The couple's current situation could fairly be described as on the decline.
Bruce Willis had suffered back-to-back box-office flops with The Last Eagle and The Last Boy Scout, leaving Hollywood wondering whether the star who had risen on Die Hard still possessed leading-man potential.
After Ghost, Demi Moore had consolidated her A-list status last year with A Few Good Men.
However, once she became famous the actress had seemed overly eager to cash in. Right after finishing A Few Good Men she had immediately taken two more films back-to-back.
One was Paramount's The Butcher's Wife, released last October on a twenty-million-dollar budget and earning just over nine million dollars domestically.

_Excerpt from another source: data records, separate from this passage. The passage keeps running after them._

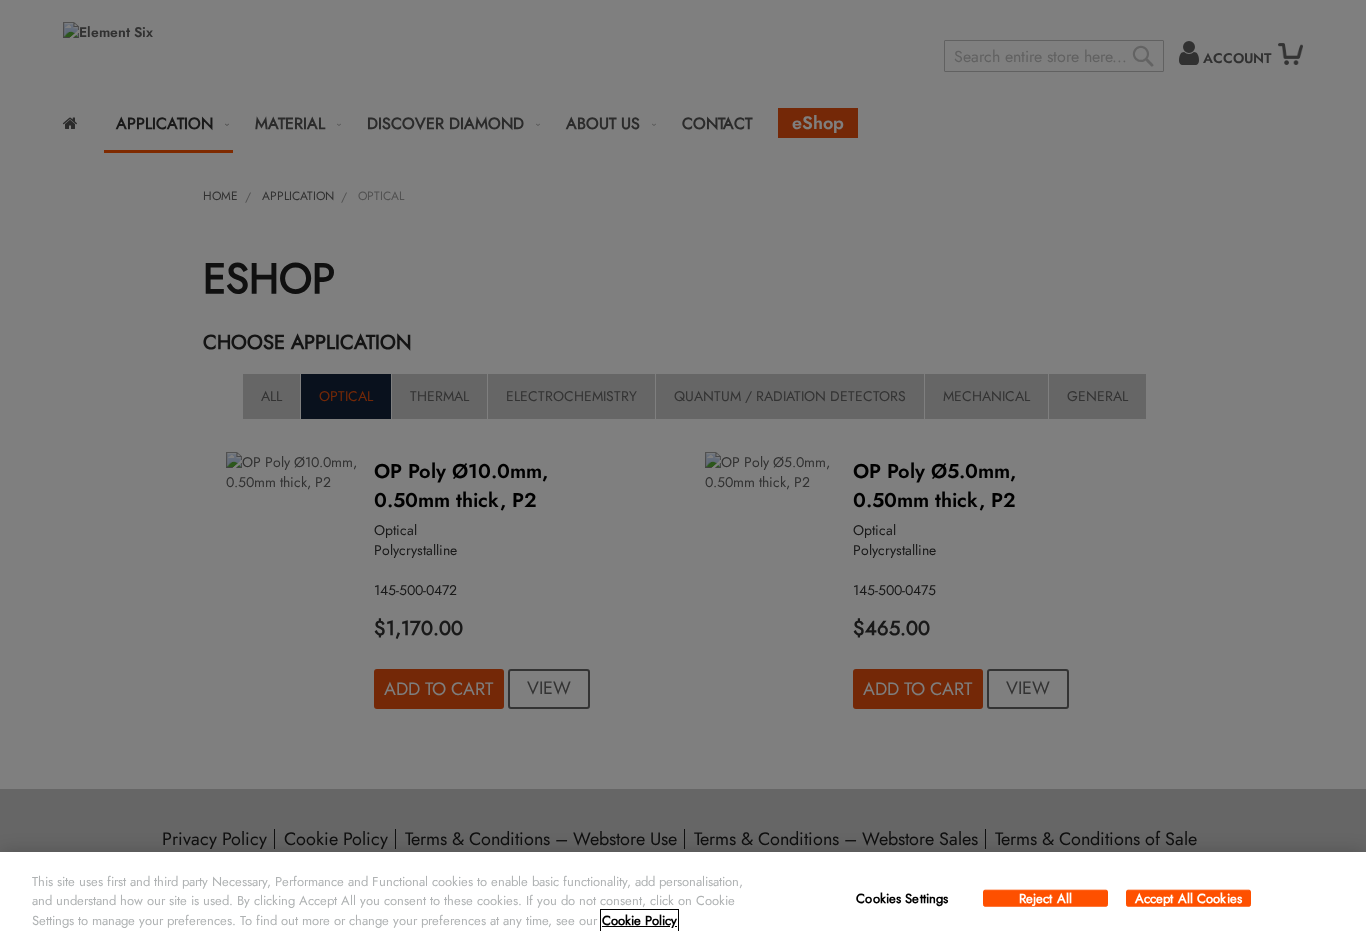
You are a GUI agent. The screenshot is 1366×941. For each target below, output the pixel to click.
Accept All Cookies (1188, 898)
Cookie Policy (639, 920)
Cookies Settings (902, 898)
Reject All (1045, 898)
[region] (683, 896)
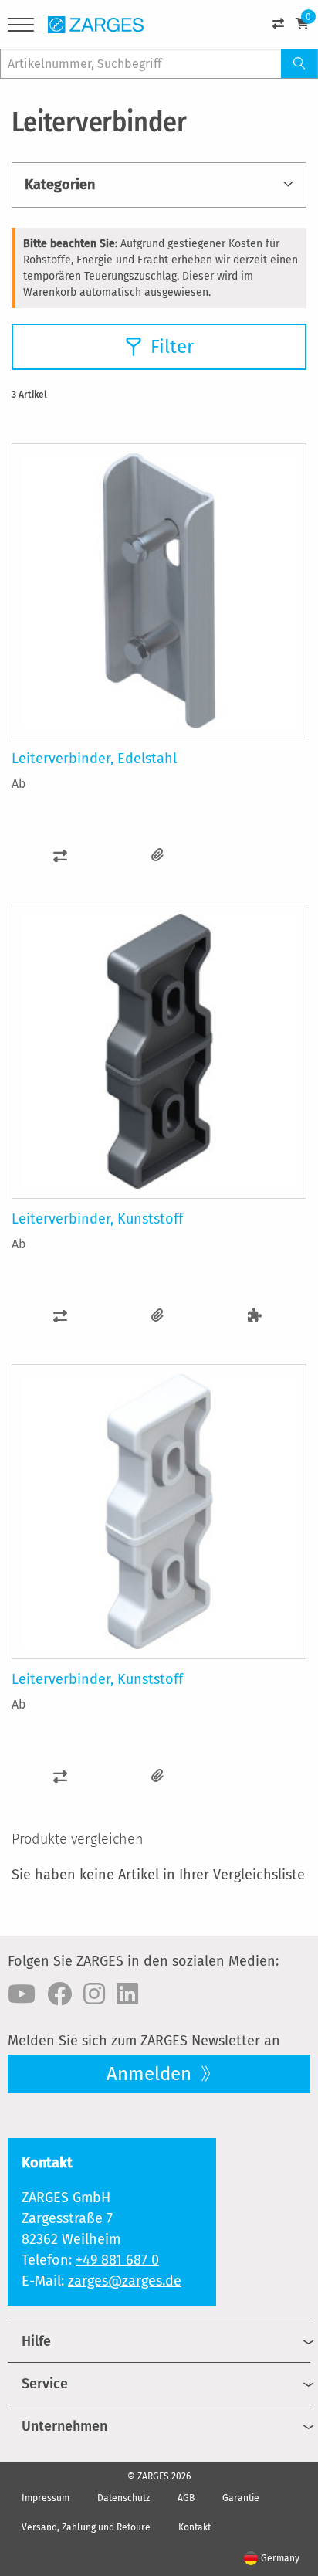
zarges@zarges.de (124, 2280)
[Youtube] (22, 1994)
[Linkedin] (127, 1994)
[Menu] (21, 27)
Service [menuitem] (45, 2383)
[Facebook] (59, 1994)
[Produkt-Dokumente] (157, 855)
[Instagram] (94, 1994)
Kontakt (194, 2527)
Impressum (45, 2498)
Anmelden (151, 2074)
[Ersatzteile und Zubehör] (254, 1315)
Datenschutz (123, 2498)
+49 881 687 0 (117, 2260)
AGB (186, 2498)
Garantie (240, 2498)
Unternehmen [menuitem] (64, 2426)
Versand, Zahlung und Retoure (86, 2527)
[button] (60, 855)
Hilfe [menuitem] (36, 2341)
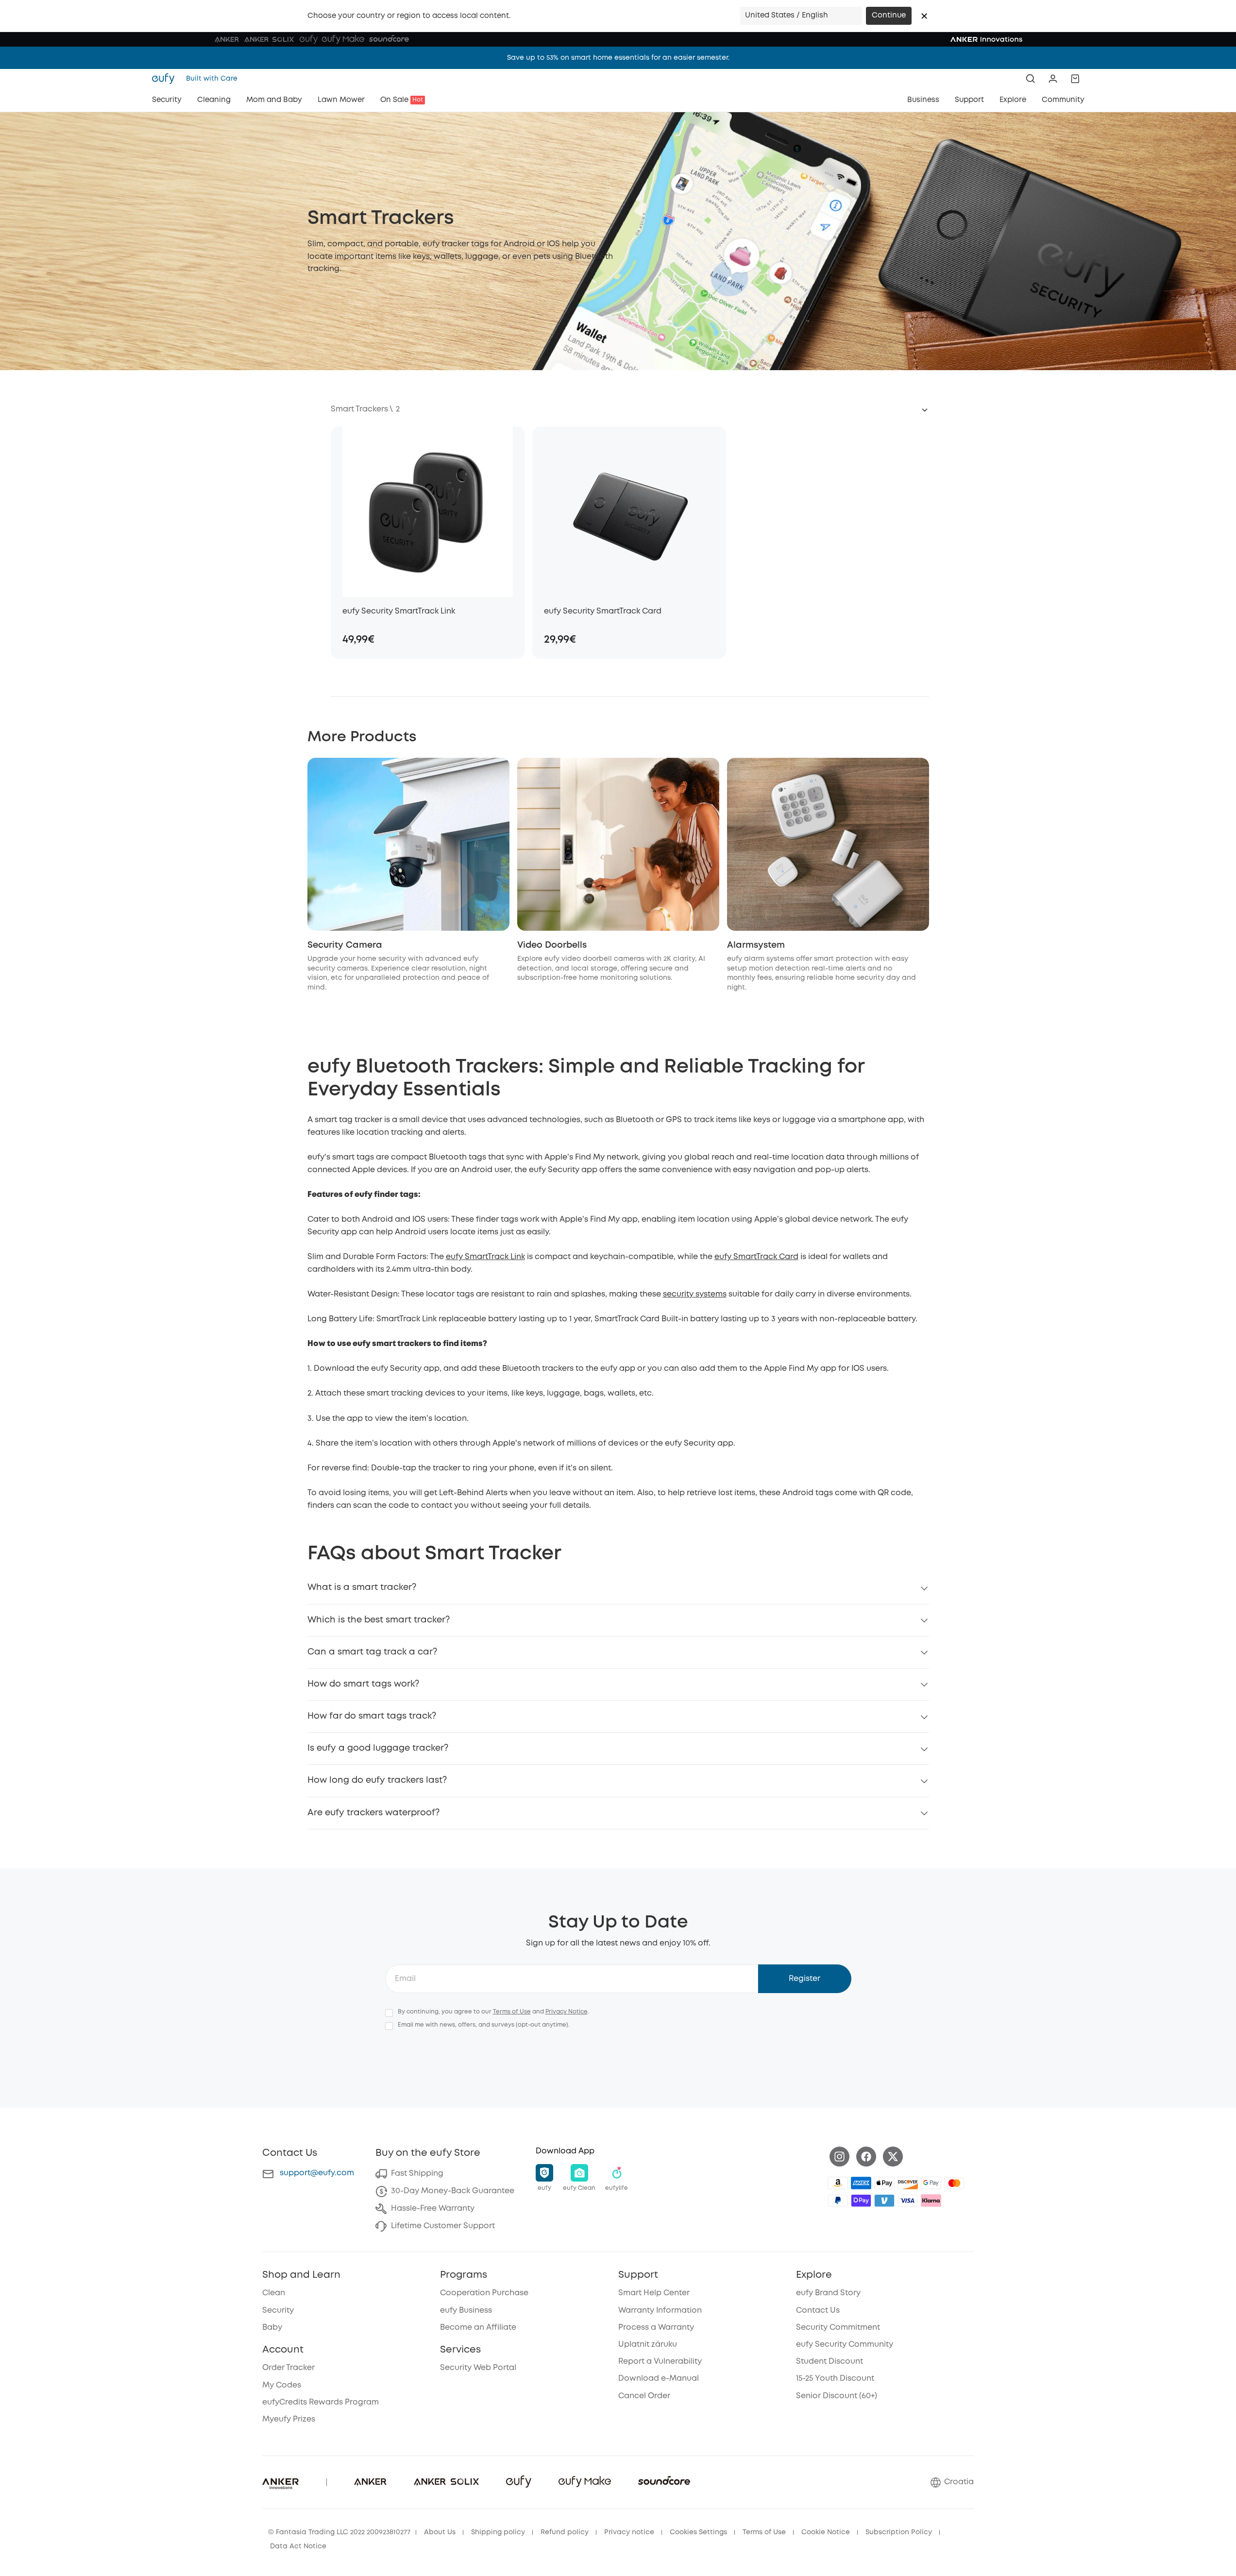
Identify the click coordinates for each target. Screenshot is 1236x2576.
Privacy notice (629, 2532)
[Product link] (428, 511)
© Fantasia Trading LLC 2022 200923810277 (339, 2532)
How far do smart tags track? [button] (371, 1716)
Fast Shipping (417, 2173)
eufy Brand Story (828, 2293)
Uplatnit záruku (647, 2344)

The other fared even worse. Columbia's 24 Hours in a Haunted House, budgeted at forty million dollars and co-starring Ghostbusters' Dan Aykroyd, had tried to replicate the success of Ghostbusters and Ghost.
Instead the film had opened on Valentine's Day this year with a first-weekend gross of only three point two six million dollars, lasted two weeks in theaters, and scraped together barely six million dollars total.
Logically, Demi Moore's star power, along with that of her male co-star, should never have been relegated to the October and February dumping-ground slots.
The fact that both films had been buried in graveyard dates was enough to show that the studios themselves had very little faith in the finished quality of either project.
After two consecutive starring vehicles failed at the box office, even though the goodwill accumulated from Ghost and A Few Good Men had not yet faded, Hollywood studios were already close to labeling the actress as box-office poison.
Everyone could see that while Demi Moore's performance in Ghost had been solid, the success of A Few Good Men had relied far more on Robert De Niro and Tom Hanks carrying the picture.
Moreover, both Ghost and A Few Good Men had stood behind them the shadow of a certain young man.
When all the pieces were put together, Demi Moore's box-office pull looked even more questionable.
Six years after Simon's rebirth, Hollywood had already changed beyond recognition.
The blockbuster era had arrived ahead of schedule. Massive spectacles, huge productions, heavy effects, and major IP projects would gradually replace individual star power. After two straight flops, the road to recovery for this couple would not be easy.
"Simon, I spoke with Ms. Fache on the phone yesterday about this year's Oscar dress. I'm truly sorry about the Van Cleef & Arpels endorsement matter last time. I already fired my publicist. She felt the brand's positioning didn't quite match my image. But if the newly acquired CK at Melisandre needs any help from me, I'll do everything I can."
When Van Cleef & Arpels had been selecting its spokesperson last year, Sophia's first choice had been Demi Moore. The two sides had even made contact, only for Demi to choose Cartier, Van Cleef's direct rival, instead.
"It's fine. Besides, I don't get too involved in Melisandre's affairs."
Simon shook his head as he spoke.
He had never held overly high expectations of women, so the earlier incident had not left any strong impression.
Moreover, the current spokesperson for Van Cleef & Arpels was standing right beside him.
Facts had already proven that whether in looks or temperament, Nicole Kidman was far better suited to endorse a jewelry brand than Demi Moore.
Demi Moore could not help glancing at Nicole. She clearly wanted to say more but ultimately held back. After exchanging a few meaningless pleasantries she walked away with Willis.
Although Simon had sensed Demi Moore's flattery and regret during their conversation, along with certain hints she had made while her husband was not paying attention, he had no intention of wasting any more attention on her. This actress had probably used up every ounce of her talent in a single film called Ghost.
After circulating among the one or two hundred guests for roughly an hour, the time passed nine-thirty. Simon left the backyard lawn and headed through the villa to exit the party.
Inside the villa hall, however, Simon encountered a figure that caught him somewhat by surprise.